◆ **Directions**:
Scan the entries below for the string "computer" and copy every line where it turns up.

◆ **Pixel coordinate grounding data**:
--------------------------------------------------

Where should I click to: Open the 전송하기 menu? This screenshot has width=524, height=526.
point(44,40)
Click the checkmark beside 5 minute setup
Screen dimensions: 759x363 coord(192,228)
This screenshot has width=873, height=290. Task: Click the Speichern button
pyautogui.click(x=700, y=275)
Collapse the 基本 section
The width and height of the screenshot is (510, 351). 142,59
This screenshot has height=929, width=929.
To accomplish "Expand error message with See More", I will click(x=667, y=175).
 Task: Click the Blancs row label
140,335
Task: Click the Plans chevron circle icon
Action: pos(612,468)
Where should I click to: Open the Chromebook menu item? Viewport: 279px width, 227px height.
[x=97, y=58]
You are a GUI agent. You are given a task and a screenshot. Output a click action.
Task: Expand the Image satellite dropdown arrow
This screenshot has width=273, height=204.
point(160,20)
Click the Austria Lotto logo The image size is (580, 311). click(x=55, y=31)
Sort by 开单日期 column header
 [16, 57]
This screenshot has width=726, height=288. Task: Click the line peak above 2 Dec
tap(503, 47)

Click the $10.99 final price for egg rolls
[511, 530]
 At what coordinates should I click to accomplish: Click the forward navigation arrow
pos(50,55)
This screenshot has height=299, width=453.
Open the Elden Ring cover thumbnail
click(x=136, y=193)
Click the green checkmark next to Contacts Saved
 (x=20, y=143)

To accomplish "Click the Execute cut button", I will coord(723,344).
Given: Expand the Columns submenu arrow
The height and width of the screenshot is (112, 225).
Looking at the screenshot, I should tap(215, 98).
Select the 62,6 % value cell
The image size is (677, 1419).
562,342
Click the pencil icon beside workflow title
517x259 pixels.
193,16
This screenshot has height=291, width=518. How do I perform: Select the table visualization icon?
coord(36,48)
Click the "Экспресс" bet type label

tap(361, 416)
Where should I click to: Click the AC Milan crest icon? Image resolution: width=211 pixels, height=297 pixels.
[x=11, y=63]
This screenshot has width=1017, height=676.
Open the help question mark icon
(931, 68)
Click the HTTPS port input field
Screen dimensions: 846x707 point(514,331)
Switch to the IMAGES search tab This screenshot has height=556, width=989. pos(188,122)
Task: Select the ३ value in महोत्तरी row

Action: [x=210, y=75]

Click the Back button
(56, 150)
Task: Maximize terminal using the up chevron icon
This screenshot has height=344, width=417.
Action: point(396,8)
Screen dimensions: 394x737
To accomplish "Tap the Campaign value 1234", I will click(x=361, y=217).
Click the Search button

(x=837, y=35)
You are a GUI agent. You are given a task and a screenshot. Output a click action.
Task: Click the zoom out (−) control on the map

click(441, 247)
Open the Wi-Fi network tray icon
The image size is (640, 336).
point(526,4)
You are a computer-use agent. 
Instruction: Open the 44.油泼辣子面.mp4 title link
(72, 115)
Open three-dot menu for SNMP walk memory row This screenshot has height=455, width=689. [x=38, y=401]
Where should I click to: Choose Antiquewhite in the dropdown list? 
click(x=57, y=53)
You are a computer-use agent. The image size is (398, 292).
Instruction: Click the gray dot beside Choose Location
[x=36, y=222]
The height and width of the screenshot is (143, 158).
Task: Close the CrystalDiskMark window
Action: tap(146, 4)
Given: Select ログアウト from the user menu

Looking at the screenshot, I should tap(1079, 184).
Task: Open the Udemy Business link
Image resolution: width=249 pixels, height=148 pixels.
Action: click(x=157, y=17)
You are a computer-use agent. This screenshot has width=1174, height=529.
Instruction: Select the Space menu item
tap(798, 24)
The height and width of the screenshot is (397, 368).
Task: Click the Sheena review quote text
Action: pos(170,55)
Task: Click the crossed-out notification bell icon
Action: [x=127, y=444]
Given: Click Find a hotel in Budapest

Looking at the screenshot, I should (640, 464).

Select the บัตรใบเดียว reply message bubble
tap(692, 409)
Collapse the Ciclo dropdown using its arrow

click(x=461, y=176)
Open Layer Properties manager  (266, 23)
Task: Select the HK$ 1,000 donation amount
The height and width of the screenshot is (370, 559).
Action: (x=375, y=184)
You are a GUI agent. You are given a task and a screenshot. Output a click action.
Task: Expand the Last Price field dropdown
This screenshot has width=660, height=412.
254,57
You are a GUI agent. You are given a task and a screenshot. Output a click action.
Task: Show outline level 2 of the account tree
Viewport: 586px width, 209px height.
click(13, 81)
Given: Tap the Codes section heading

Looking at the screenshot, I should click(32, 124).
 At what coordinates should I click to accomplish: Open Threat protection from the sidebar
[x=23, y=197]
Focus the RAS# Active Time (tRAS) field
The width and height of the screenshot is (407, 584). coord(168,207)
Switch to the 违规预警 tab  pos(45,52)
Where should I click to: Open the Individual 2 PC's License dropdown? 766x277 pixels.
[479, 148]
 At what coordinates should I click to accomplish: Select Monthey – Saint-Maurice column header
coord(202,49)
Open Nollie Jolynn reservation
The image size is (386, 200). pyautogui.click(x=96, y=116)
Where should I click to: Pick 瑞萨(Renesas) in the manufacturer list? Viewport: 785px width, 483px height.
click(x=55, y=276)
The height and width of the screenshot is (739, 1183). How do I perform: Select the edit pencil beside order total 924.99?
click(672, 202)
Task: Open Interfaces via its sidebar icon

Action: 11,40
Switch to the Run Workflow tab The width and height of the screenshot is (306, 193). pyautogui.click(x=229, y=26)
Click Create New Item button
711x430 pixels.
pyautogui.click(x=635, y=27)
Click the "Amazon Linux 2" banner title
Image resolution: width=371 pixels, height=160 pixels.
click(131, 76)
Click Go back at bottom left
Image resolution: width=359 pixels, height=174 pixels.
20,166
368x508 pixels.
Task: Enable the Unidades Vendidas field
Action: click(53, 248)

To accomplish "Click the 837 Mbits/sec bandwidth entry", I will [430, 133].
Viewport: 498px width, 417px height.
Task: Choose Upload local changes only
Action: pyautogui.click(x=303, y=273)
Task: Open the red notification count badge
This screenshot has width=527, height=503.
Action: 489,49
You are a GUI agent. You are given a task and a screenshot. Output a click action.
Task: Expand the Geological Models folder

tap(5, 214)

--------------------------------------------------

◆ **Written answer**:
You are a computer-use agent. 
You are a computer-use agent. The image size is (398, 292).
You are a computer-use agent. This screenshot has width=1174, height=529.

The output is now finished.